The Kafka Bridge supports HTTP requests to a Kafka cluster, with methods to:
- Send messages to a topic.
- Retrieve messages from topics.
- Retrieve a list of partitions for a topic.
- Create and delete consumers.
- Subscribe consumers to topics, so that they start receiving messages from those topics.
- Retrieve a list of topics that a consumer is subscribed to.
- Unsubscribe consumers from topics.
- Assign partitions to consumers.
- Commit a list of consumer offsets.
- Seek on a partition, so that a consumer starts receiving messages from the first or last offset position, or a given offset position.
To view the API documentation, including example requests and responses, see the Kafka Bridge API reference.
Configuring Kafka Bridge
A Kafka Bridge interacts with Kafka cluster as Kafka client and provides HTTP-based RESTful interface. Thus, it needs to be configured with a Kafka user for it to authenticate itself with Kafka cluster. Kafka Bridge is disabled by default.

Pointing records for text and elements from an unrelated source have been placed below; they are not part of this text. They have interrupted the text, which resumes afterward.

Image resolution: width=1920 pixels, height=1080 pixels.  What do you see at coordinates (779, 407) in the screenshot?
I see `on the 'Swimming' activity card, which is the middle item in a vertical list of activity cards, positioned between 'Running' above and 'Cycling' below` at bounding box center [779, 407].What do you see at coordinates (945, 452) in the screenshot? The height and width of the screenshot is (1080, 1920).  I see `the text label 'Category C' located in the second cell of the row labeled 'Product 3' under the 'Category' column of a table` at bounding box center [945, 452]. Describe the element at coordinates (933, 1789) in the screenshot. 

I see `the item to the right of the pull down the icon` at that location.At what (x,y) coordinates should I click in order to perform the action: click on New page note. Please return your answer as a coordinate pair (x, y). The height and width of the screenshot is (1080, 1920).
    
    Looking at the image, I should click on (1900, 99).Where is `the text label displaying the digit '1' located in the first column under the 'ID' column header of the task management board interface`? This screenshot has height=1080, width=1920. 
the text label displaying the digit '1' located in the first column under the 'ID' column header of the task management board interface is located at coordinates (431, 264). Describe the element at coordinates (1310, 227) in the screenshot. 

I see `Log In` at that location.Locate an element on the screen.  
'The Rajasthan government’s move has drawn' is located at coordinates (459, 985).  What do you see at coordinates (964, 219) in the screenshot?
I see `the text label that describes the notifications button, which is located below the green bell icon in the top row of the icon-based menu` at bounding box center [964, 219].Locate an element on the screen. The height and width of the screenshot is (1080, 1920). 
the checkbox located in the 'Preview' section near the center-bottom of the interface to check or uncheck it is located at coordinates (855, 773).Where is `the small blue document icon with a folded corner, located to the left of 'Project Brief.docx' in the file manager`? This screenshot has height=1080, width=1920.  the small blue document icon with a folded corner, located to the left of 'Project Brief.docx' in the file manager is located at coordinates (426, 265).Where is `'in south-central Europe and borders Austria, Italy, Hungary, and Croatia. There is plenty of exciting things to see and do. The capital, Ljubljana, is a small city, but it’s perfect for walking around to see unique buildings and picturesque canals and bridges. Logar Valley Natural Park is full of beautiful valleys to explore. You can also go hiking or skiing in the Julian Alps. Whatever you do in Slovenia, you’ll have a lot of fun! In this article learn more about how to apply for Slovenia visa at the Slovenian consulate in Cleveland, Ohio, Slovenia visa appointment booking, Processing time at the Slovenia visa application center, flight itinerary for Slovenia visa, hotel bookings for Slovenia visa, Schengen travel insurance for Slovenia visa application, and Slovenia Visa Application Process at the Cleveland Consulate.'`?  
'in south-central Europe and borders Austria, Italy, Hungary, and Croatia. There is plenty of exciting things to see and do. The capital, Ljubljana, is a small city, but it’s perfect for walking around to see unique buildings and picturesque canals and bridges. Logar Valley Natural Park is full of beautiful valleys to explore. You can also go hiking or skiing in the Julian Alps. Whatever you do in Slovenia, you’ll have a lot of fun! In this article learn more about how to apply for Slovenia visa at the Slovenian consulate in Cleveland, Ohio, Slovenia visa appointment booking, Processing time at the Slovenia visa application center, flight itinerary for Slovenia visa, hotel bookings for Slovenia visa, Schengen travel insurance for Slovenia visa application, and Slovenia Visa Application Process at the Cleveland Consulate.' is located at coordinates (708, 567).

Multiple Kafka bridges with different Kafka users can be configured as well.
Kafka Bridge can be configured in kafkaBridge section of values.dataspace.yaml. It also provides ambassador
configuration for exposing Kafka bridge internally and externally.
kafkaBridge:
enabled: false
bridges:
- name: consumer
enabled: true
enableMetrics: false
replicas: 1
authentication:
username: consumer
http:
port: 8080
resources:
limits:
cpu: 1
memory: 2Gi
requests:
cpu: 100m
memory: 2Gi
ambassador:
internal:
enabled: true
prefix: /
# host:
# tls:
# ca:
# crt:
# key:
external:
enabled: false
prefix: /
# host:
# tls:
# ca:
# crt:
# key:
Troubleshooting
If something fails to deploy, the information about why the deployment failed (or was not even initiated) will be found in the logs of the CI/CD pipeline and can be tracked down using the instructions at the link listed in the Continuous Integration and Continuous Delivery Pipelines section.
However, additional information may be required either to better troubleshoot a failed deployment or to investigate the runtime behavior of the Kafka cluster that has been successfully deployed. In those cases, much of the information can be found in Rancher web console.